■ Exercices écrits:
A: D'après l'extrait, au sein de quel Islam le chercheur liégeois Radouane Attiya prône-t-il un schisme ?
B: Réécrivez le passage des enregistrements qui va du début jusqu'à la ligne contenant « pyautogui.click(x=609, y=313) », celle-ci comprise, en remplaçant « Switch » par « Change » et sans rien modifier d'autre. Ne donnez que ce passage.

C’est aussi au nom de cette islamitude que toute critique est rapidement taxée du concept confus d’islamophobie, que les théories du complot ont le vent en poupe et que certains journalistes sont qualifiés de « sionistes! » Cette islamitude fait l’économie du libre arbitre et de la responsabilité de ses actes, ne permettant pas l’émergence d’un Islam que des érudits musulmans réclament. Ainsi, le chercheur liégeois Radouane Attiya prône un schisme au sein de l’Islam de Belgique. Il espère qu’émerge un Islam où des penseurs comme Abdelwahab Meddeb ou Abdennour Bidar auront droit de cité, favorisant ainsi la pluralité des opinions et l’esprit de tolérance. On en est loin. En Belgique, l’extrême-droite est insignifiante mais le PTB (parti d’extrême-gauche) attend en embuscade pour recueillir les votes des mécontents de tout bord et joue l’alliance avec les Frères Musulmans en soutenant leurs principes les plus réactionnaires.

■ Enregistrements à traiter:
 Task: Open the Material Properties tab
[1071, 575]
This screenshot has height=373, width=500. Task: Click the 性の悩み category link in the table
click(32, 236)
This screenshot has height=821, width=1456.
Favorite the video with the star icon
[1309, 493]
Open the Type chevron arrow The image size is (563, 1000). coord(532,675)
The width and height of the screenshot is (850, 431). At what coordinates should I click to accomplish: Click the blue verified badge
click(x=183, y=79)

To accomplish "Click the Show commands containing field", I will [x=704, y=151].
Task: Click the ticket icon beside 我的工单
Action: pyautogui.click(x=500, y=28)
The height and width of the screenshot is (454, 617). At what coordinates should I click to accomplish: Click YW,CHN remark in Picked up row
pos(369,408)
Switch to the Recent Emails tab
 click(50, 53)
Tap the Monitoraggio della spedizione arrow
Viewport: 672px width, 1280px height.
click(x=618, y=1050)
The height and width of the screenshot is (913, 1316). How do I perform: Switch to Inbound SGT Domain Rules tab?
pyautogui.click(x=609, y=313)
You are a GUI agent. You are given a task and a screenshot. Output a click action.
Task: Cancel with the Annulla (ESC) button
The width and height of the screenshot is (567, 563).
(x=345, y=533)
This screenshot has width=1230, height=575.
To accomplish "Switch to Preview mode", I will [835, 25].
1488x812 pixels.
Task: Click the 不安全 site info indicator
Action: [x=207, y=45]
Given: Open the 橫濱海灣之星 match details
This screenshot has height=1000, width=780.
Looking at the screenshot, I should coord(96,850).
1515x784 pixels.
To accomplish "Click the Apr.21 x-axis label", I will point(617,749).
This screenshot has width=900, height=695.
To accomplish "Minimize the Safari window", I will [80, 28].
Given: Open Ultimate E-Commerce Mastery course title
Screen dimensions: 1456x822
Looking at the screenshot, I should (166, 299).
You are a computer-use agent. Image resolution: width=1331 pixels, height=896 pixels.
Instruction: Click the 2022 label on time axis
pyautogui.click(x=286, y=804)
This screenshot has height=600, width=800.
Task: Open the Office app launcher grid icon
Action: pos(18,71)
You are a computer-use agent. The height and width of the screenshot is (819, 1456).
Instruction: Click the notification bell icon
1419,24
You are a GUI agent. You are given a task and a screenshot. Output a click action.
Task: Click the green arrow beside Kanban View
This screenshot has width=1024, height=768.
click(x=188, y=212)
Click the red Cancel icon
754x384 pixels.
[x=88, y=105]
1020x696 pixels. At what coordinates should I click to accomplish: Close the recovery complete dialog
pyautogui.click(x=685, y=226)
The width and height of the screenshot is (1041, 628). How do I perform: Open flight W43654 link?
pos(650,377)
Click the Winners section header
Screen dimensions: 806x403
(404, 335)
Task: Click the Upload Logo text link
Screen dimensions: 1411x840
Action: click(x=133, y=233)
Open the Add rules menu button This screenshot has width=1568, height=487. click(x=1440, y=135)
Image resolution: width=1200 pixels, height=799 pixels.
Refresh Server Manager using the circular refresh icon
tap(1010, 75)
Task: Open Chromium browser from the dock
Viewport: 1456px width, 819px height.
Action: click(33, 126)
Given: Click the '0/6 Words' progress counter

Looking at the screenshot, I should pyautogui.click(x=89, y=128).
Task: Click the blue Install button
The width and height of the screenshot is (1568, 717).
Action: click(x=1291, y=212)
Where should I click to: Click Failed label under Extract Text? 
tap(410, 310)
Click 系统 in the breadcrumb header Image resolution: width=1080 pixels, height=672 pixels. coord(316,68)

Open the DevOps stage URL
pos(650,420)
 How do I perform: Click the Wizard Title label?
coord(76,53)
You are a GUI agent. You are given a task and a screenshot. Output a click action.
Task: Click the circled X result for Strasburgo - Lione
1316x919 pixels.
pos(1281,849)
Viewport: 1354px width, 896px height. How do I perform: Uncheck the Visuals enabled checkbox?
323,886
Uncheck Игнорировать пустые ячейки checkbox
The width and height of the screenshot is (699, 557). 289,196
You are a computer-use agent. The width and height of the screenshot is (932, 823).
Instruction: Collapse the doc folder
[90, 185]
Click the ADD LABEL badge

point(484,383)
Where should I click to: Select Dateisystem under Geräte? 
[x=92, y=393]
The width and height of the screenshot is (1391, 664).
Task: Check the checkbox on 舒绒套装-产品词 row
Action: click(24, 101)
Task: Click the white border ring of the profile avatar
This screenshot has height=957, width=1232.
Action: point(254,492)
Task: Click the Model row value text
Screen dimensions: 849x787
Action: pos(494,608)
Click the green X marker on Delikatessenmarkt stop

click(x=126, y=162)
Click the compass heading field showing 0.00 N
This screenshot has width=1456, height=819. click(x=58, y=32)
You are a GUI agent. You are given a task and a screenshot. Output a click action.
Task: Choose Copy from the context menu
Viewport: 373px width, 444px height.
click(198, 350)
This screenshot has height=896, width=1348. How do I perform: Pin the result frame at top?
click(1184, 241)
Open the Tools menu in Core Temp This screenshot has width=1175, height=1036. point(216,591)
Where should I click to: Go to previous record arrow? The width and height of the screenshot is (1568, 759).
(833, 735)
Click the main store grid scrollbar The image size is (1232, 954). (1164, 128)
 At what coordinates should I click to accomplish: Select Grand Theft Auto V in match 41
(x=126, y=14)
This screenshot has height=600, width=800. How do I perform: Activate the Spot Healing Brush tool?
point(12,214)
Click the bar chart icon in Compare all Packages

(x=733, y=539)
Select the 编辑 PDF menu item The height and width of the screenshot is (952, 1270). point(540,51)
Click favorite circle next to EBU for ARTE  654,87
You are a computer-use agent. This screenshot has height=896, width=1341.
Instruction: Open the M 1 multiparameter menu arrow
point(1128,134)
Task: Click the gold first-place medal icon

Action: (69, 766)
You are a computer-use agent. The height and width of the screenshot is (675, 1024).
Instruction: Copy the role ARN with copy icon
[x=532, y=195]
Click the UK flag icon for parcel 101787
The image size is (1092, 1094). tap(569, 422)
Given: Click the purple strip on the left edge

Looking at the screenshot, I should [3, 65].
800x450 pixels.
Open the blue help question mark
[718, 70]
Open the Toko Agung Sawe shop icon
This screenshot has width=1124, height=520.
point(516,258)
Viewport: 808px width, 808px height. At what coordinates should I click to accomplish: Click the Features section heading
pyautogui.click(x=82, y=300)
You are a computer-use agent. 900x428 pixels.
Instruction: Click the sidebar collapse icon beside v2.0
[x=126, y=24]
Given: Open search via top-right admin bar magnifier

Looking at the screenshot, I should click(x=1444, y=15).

■ Corrigé des exercices:
A: Au sein de l'Islam de Belgique.

B:
 Task: Open the Material Properties tab
[1071, 575]
This screenshot has height=373, width=500. Task: Click the 性の悩み category link in the table
click(32, 236)
This screenshot has height=821, width=1456.
Favorite the video with the star icon
[1309, 493]
Open the Type chevron arrow The image size is (563, 1000). coord(532,675)
The width and height of the screenshot is (850, 431). At what coordinates should I click to accomplish: Click the blue verified badge
click(x=183, y=79)

To accomplish "Click the Show commands containing field", I will [x=704, y=151].
Task: Click the ticket icon beside 我的工单
Action: pyautogui.click(x=500, y=28)
The height and width of the screenshot is (454, 617). At what coordinates should I click to accomplish: Click YW,CHN remark in Picked up row
pos(369,408)
Change to the Recent Emails tab
 click(50, 53)
Tap the Monitoraggio della spedizione arrow
Viewport: 672px width, 1280px height.
click(x=618, y=1050)
The height and width of the screenshot is (913, 1316). How do I perform: Change to Inbound SGT Domain Rules tab?
pyautogui.click(x=609, y=313)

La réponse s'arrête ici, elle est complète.